77. E quando se mandar pagar dinheiro do recebimento do pagador geral do exército de algum destes géneros, como se tem mandado pagar até hoje a palha, se lhe livrará o dinheiro que importar os ditos conhecimentos em forma, conforme os preços do assento que se tiver feito em livranças à parte, e não nos conhecimentos, declarando nelas as quantidades que contém os ditos conhecimentos, suas feitas, os preços, e de como lhe ficam carregados em receita aos almoxarifes pelos escrivães de seus recebimentos, e também nos livros da receita da Vedoria Geral e Contadoria, e que os ditos conhecimentos em forma ficam originais na dita Contadoria, para quando se lhes tome contas aos ditos almoxarifes (que será na Contadoria Geral de Guerra), se remeterão a ela os ditos conhecimentos originais, e todos os livros de receita e despesa, assim dos dos escrivães, como os da Vedoria Geral e Contadoria, para mais justificação da dita conta final, sem que penda  da do pagador geral nem de outra pessoa; e dos mais papéis de que pretendam despesa os ditos almoxarifes de algumas coisas que hajam entregado por ordem do vedor geral para os hospitais ou outras pessoas, os apresentarão ao contador para que, em virtude das ordens que houver dado o dito vedor geral para a entrega, e nelas seus recibos e cargas que terão nos ditos livros na forma declarada, para ue em virtude delas, declarando o vedor geral que se carregaram com sua ordem e intervenção, se lhe fará um mandado de despesa na dita Contadoria, o qual será justificado na dita Vedoria Geral, e com todos os requisitos que já vão declarados nos mandados retro e supra escritos, se lhe levarão em conta, e nesta forma se lhes darão as despesas aos ditos almoxarifes.

78. E porque se tem entendido que nas patentes, provisões, ordens, cartas e outros papéis que eu mando às ditas fronteiras firmados de minha mão se não tem até agora a forma em que se hão-de pôr os despachos para seu cumprimento; mando que nas ditas patentes, provisões e mais papéis que levarem a dita minha firma se não ponha na parte onde ela estiver  nenhum despacho, e para se darem à execução, o governador das armas, nas costas delas porá somente o cumpra-se, e mais abaixo se porão notas de como fica tomada a razão na Vedoria Geral e Contadoria em seu cumprimento, pelos oficiais dos ditos ofícios; e em fé delas os firmarão o dito vedor geral e contador em seus nomes inteiros, e desta maneira serão despachados, e não de outra.

Fonte: Arquivo Histórico Militar, 1ª divisão, 2ª secção, caixa 3, nº 1.

Imagem: Polvorinho e granada do período da Guerra da Restauração. Museu Militar de Estocolmo. Foto de JPF.

- _TAREFAS E EXERCÍCIOS_
a) Redigite o trecho do extrato do documento entre "Fonte: Arquivo Histórico" e "Foto de JPF.", inclusive.
b) Segundo o extrato do documento, o que o governador das armas deve pôr nas costas das patentes, provisões e outros papéis para lhes dar execução?
Os dados provêm de outra fonte.

- _AMOSTRA DOS DADOS_
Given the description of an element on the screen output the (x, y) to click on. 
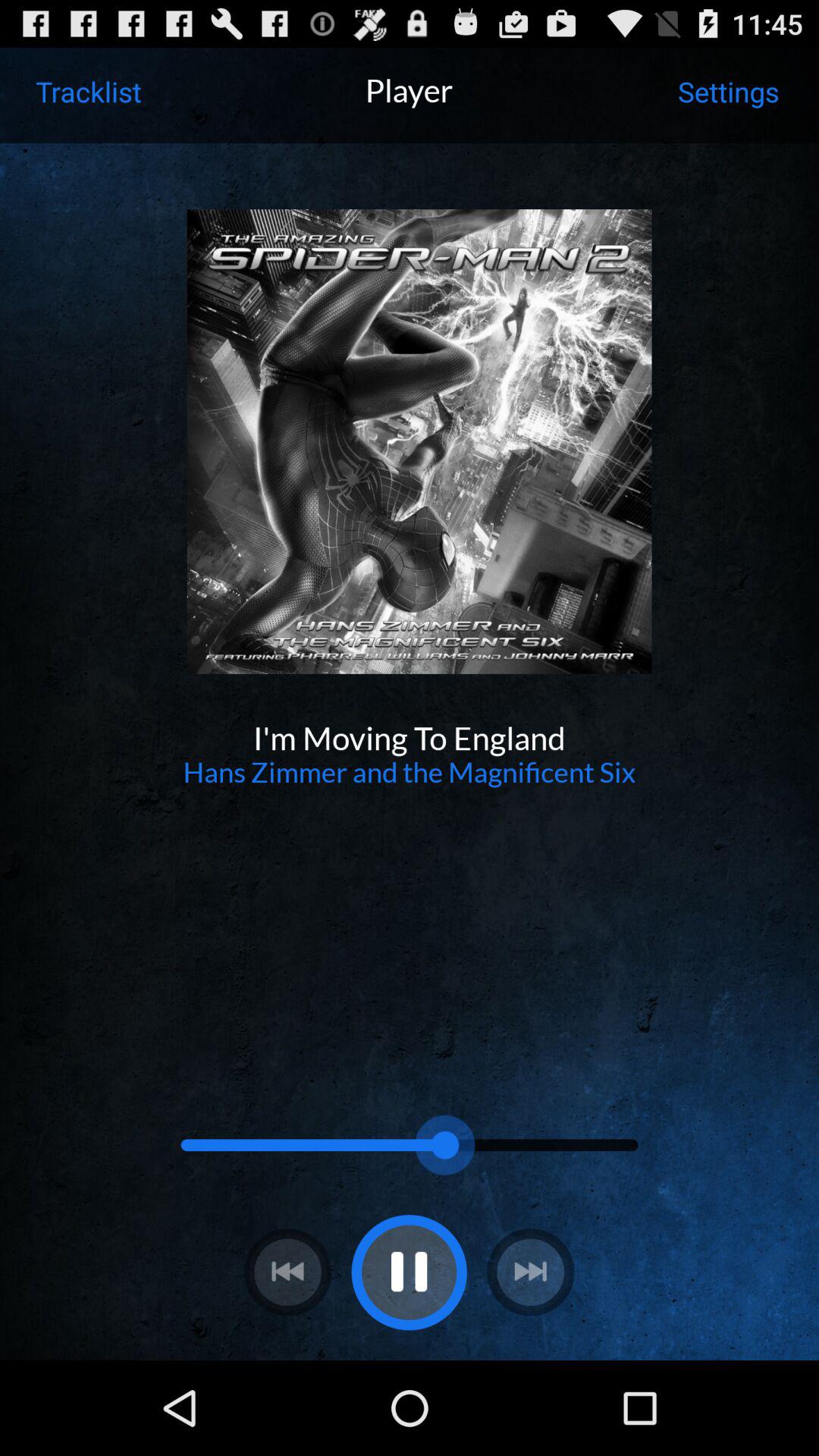
play next (530, 1272)
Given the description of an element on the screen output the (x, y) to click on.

- _RESPOSTAS POR TAREFA_
a)
Fonte: Arquivo Histórico Militar, 1ª divisão, 2ª secção, caixa 3, nº 1.

Imagem: Polvorinho e granada do período da Guerra da Restauração. Museu Militar de Estocolmo. Foto de JPF.

b) Somente o "cumpra-se".